There’s plenty of a stress-producing phenomenon that psychologists call “social comparison” going on among the aisles.  We’re judging our fellow shoppers: Are they wearing masks? Are they keeping the proper distance? We worry about how we are being perceived, too.

Lempert said a friend told him her husband was yelled at by a fellow patron for walking the wrong way down a one-way aisle; he had missed the signage. “We’re creating more panic,” he says.

I tell Steinberg about the rage I felt while watching a fellow shopper show photos on his phone to a friend he happened upon in the dairy aisle. “These people are monsters!” I told her.

She explained that I probably wasn’t just angry about these people who I thought were being so reckless. Anger and disdain are secondary emotions that surge to the forefront to protect you from your primary ones of fear and worry, she explained. “Those are really big, sticky feelings to stand there and feel,” she said. “You are protecting yourself from feeling really hard things at a really hard time.”

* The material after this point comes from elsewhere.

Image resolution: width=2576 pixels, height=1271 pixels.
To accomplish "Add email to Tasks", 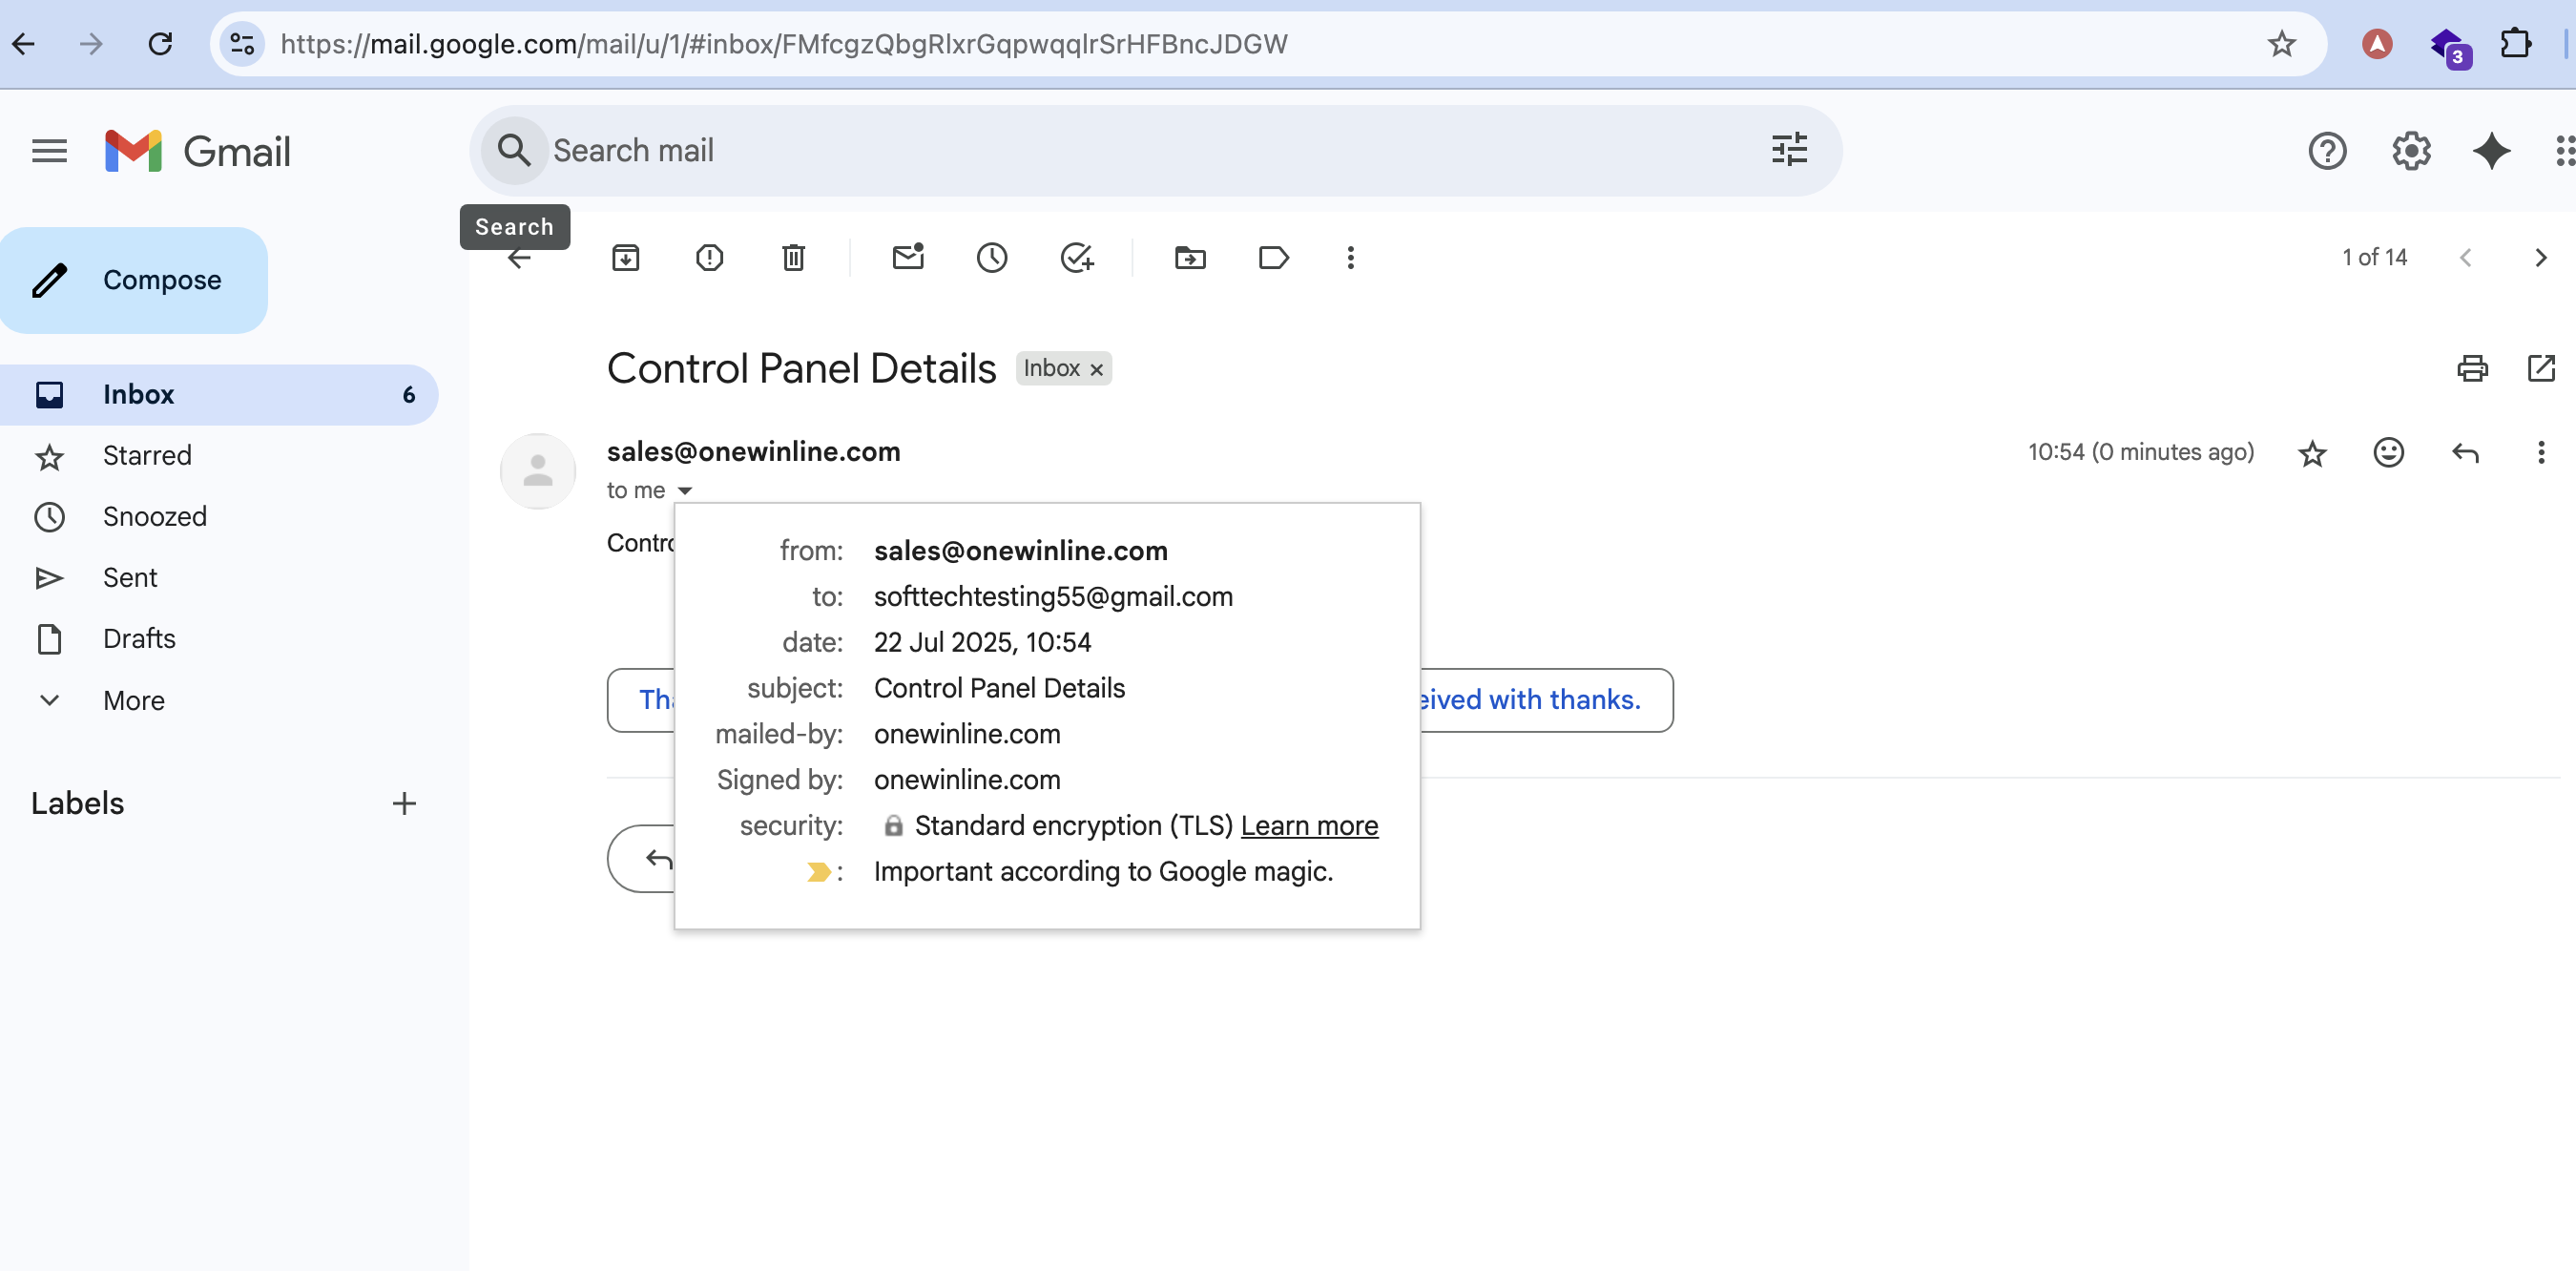I will [1076, 258].
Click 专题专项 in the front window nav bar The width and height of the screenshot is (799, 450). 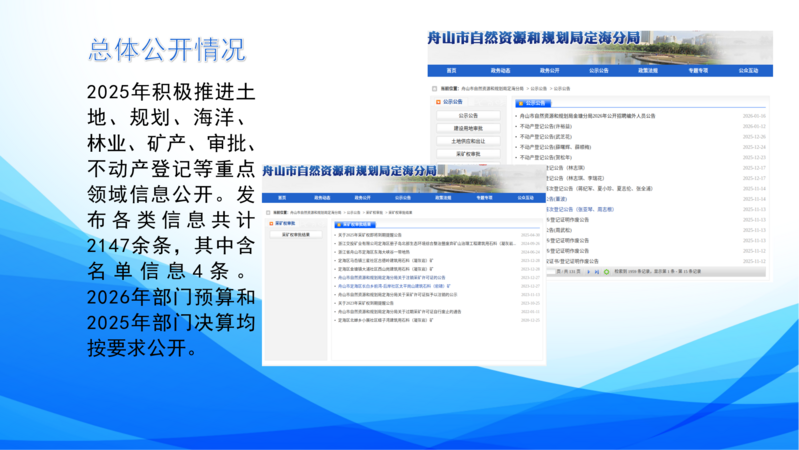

Even if you manage somehow to walk through the doors with a modicum of Zen, the feeling might not last long. It turns out that stress hormones, just like the dreaded virus, are contagious. “The hormone cortisol can be directly caught from another person,” said Preston, who has studied ways in which people perceive and “catch” emotions from one another. “Imagine a person giving a speech who is really nervous — that makes people in the audience nervous, too.” 


An employee disinfects a shopping cart at a Fareway grocery store in Sioux Falls, S.D. (Dan Brouillette/Bloomberg News)

All of this might sound daunting, but there are strategies for coping.

We’ve all heard the advice that we should be kinder to ourselves these days, and that’s easier, Steinberg said, if you understand what’s happening to you. In other words, you’re not weak, just alive — and flooded with stress hormones. “If you are a zebra on the Serengeti and you’re flooded with cortisol, you have to run,” Steinberg said. Instead, we just have to keep pushing our carts and internalizing our fears. 

She suggests taking slow breaths to “trick” our brains into calming down. Under stress, our breath can become quick and shallow, she noted, and just mimicking normal (i.e., deeper and slower) breathing patterns can help boost your calm.

Preston advises shoppers to remain patient, even as they try to speed up their errands. One of the most effective ways of reducing anxiety on a grocery mission, she said, is to remember something we (hopefully) learned a long time ago: Be nice to others.

People’s behaviors — going the wrong way down an aisle, say, or lunging into your six feet of social distance — are probably caused by their own fears and stress, she said. “That’s worth being empathetic about, rather than getting upset,” she said. “Focusing on another person and actively reducing self-consciousness allows you to focus on something other than your own internal state.”